- Born: July 8, 1971 (age 55) New York City, U.S.
- Occupation: Actress
- Years active: 1992–present
- Spouse: Michael Landes ​(m. 2000)​
- Children: 2

= Wendy Benson =

American actress

Wendy Benson-Landes (born July 8, 1971) is an American actress, known for her roles on television. She played the role of Julie Harris in the 2001 biographical television movie James Dean. Benson also starred in the sitcoms Muscle (1995) and Secret Service Guy (1996) and was a regular cast member on Unhappily Ever After from 1997 to 1999.

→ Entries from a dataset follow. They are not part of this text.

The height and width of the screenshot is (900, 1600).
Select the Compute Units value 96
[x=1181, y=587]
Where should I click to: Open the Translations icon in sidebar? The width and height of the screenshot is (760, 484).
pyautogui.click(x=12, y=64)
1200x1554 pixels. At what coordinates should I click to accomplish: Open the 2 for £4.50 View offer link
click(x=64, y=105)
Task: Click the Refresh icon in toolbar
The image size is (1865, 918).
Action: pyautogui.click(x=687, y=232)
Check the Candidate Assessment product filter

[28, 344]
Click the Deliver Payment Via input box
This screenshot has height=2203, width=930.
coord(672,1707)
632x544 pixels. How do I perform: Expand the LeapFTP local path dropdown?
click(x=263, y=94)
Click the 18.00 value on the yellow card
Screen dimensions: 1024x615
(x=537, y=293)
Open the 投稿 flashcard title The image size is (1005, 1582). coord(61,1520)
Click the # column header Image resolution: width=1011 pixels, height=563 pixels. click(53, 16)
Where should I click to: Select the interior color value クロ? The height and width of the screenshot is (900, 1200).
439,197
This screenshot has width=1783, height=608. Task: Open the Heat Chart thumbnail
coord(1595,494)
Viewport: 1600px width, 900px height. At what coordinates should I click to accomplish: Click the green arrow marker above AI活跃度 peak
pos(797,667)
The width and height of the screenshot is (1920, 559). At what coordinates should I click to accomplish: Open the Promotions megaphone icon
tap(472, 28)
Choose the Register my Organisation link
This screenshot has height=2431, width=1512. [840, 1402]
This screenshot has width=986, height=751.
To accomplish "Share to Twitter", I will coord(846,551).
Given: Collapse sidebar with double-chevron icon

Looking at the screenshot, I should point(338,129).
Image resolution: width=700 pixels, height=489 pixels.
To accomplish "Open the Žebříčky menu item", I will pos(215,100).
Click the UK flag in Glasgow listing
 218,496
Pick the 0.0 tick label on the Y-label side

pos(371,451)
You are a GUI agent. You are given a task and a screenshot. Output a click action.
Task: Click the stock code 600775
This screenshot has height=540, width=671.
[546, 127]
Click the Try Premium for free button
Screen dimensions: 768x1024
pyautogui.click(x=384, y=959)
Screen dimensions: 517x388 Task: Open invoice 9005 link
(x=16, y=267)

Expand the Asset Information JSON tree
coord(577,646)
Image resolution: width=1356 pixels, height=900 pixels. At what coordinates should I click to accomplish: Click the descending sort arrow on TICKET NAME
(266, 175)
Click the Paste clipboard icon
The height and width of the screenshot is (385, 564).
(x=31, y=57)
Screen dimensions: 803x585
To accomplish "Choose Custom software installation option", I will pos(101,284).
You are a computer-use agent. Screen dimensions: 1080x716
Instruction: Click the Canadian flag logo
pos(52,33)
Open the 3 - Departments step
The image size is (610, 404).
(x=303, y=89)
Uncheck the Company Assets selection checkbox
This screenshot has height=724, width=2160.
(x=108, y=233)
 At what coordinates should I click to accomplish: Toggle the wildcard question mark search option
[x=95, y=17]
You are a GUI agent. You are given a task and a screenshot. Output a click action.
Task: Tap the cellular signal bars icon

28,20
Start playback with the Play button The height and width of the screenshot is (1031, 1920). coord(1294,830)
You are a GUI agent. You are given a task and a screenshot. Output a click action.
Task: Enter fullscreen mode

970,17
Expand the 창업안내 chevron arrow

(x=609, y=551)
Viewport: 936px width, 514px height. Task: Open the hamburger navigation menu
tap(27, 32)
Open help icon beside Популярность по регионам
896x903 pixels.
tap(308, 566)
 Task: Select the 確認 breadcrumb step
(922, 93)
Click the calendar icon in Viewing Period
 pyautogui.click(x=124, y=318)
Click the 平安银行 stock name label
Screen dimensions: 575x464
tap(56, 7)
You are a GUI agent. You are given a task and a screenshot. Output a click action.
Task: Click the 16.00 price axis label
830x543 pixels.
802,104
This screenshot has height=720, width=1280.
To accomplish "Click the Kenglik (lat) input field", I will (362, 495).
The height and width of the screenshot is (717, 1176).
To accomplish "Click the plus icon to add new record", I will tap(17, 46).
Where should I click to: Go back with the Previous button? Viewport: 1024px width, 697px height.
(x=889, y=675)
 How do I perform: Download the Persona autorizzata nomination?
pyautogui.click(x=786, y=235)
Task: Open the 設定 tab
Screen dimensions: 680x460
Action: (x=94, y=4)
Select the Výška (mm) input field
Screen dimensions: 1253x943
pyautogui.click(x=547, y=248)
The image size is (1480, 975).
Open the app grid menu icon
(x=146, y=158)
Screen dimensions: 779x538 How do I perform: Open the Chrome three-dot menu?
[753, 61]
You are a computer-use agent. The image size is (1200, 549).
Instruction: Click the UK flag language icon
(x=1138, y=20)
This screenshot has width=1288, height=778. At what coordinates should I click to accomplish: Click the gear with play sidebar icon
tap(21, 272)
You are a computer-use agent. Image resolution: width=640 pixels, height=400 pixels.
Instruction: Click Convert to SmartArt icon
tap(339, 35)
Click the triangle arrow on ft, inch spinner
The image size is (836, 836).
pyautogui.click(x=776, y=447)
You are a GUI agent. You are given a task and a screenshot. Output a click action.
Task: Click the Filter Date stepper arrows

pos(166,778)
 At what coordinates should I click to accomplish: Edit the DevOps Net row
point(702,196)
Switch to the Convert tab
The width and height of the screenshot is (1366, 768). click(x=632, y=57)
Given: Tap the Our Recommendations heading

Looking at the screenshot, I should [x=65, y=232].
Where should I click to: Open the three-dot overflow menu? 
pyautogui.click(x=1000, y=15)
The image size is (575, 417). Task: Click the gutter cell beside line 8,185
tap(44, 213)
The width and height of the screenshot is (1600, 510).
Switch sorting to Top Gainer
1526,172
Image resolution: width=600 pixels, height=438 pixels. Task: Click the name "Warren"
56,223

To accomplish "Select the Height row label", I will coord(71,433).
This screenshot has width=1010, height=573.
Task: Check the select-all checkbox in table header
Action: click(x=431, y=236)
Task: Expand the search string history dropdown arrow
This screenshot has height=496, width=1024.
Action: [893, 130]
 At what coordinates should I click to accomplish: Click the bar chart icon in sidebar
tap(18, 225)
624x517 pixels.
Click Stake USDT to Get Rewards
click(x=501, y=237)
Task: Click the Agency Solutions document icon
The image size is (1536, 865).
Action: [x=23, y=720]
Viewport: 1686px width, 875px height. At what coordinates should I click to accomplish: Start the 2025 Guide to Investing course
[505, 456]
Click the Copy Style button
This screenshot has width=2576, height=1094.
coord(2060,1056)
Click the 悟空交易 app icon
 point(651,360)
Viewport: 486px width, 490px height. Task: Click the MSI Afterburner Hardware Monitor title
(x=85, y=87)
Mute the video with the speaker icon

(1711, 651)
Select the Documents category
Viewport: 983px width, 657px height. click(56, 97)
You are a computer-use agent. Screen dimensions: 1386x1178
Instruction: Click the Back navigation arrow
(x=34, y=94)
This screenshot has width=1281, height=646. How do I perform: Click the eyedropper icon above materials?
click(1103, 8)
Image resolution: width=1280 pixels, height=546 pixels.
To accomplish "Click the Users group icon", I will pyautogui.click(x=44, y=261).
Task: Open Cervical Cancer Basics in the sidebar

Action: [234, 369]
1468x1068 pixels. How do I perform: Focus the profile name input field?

Benson starred in the 1997 slasher film Wishmaster. She had a recurring roles on I'll Fly Away and Desperate Housewives. She guest starred in many television series, including Murder, She Wrote, The X-Files, Charmed, JAG, Ugly Betty, According to Jim, Ghost Whisperer, CSI: Miami, Mad Men and Grey's Anatomy. In 2019, she had a recurring role on the CBS daytime soap opera, The Young and the Restless.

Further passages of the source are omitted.